众多研究表明巨噬细胞（Mϕ）在哮喘炎症的发生发展过程中发挥重要作用，但Mϕ炎症调控的分子机制却不甚清楚。非编码RNA参与了各种细胞的炎症调控，我们的预实验结果显示LncRNA TRPM2-AS在哮喘儿童的PBMC、LPS以及尘螨提取物活化的THP-1中均表达升高，当敲低TRPM2-AS表达后，Mϕ的炎症因子IL-4、IL-6、IL-10、TNF、IFN-γ、IL-1β等均出现下调；然而TRPM2蛋白mRNA水平却未伴随着TRPM2-AS上调和下调发生变化，但当敲低TRPM2-AS时，TRPM2蛋白水平随之下调，提示TRPM2-AS可能通过影响TRPM2蛋白翻译后稳定性来参与Mϕ的炎症调控。本课题拟在已有预实验基础上进一步探讨TRPM2-AS在Mϕ炎症调控中的主动作用，及调控TRPM2蛋白翻译后稳定的具体机制和工作模式，从而为Mϕ的炎症调控提供新的解释，为哮喘防治提供新的思路。

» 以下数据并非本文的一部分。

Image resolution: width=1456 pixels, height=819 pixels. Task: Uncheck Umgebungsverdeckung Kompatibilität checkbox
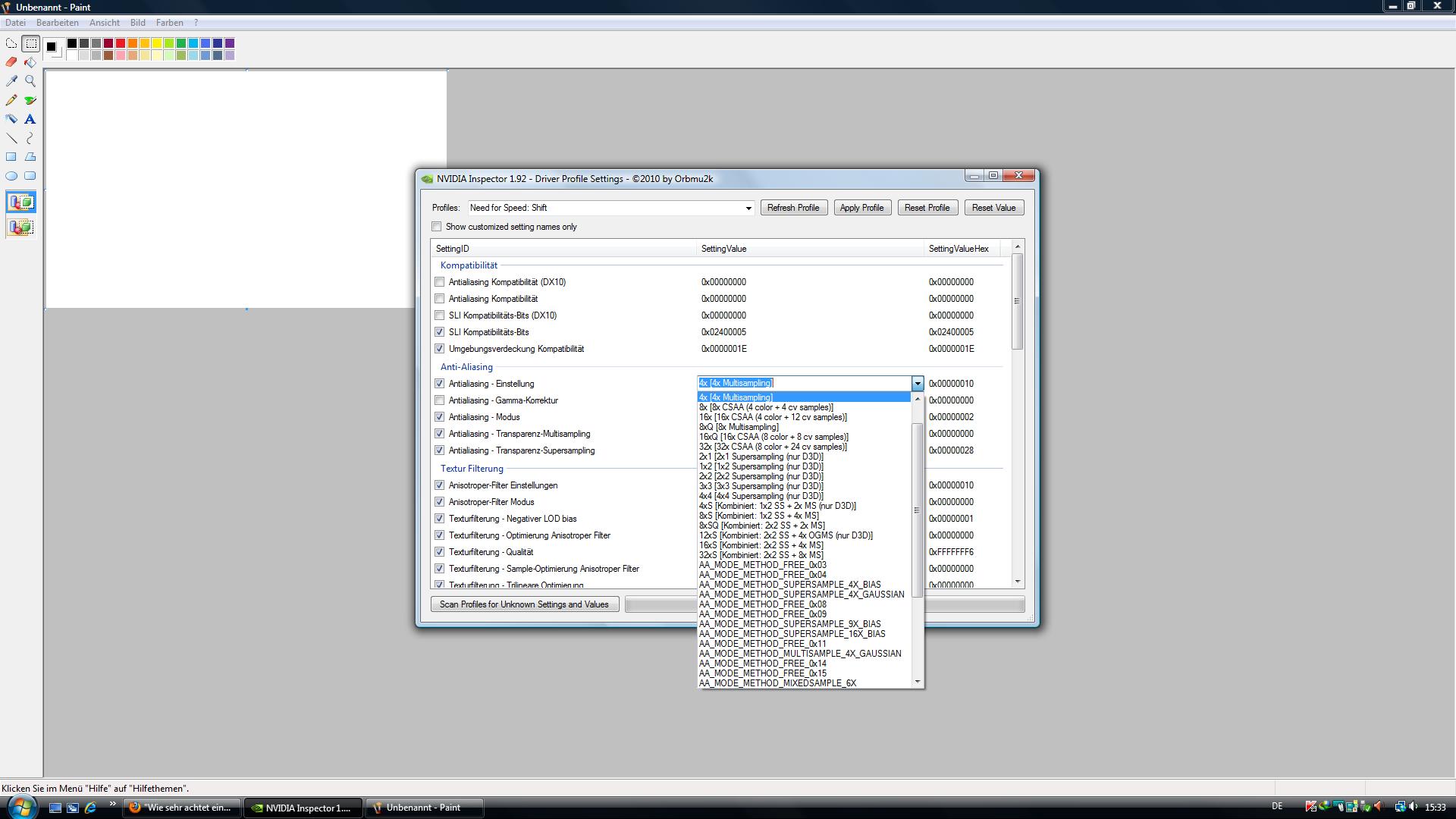point(440,349)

Accumulating evidence suggests that macrophage play important role in the onset and development of asthma. However, the detail underlying molecular mechanisms of inflammation produced in macrophages is largely unclear. Previous studies reveal that non-coding RNAs are involved in the regulation of inflammation in many types of cells. Our preliminary experiments showed that the exprssions of LncRNA TRPM2-AS were significantly increased in PBMC purified from asthma children, LPS or HDM stimulated THP-1 cells, compared to normal PBMC or untreated THP-1 cells. The expression of some inflammation cytokines including IL-4、IL-6、IL-10、TNF、IFN-γ、IL-1β were obviously decreased in TRPM2-AS down-regulated THP-1 cells than those in WT THP-1 cells while stimulated with LPS. To our surprise, the mRNA level of TRPM2 were not changed anymore neither in TRPM2-AS upregulated THP-1 cells nor in TRPM2-AS down-regulated THP-1 cells. But the protein level of TRPM2 was abruptly decreased in TRPM2-AS down-regulated THP-1 cells. All above preliminary data suggested that TRPM2-AS may regulate the inflammation of macrophage by stabilizing the TRPM2 protein on post-translation level. Thus, in this project, We aim to further explore the active function of TRPM2-AS in macrophage-produced inflammation and detail mechanism of TRPM2-AS in regulating the stabilization of TRPM2 protein, and the working model of TRPM2 in macrophage. We hope this research can initiate a new explanation for the regulation of macrophage inflammation, and give a new suggestion for the treatment of asthma.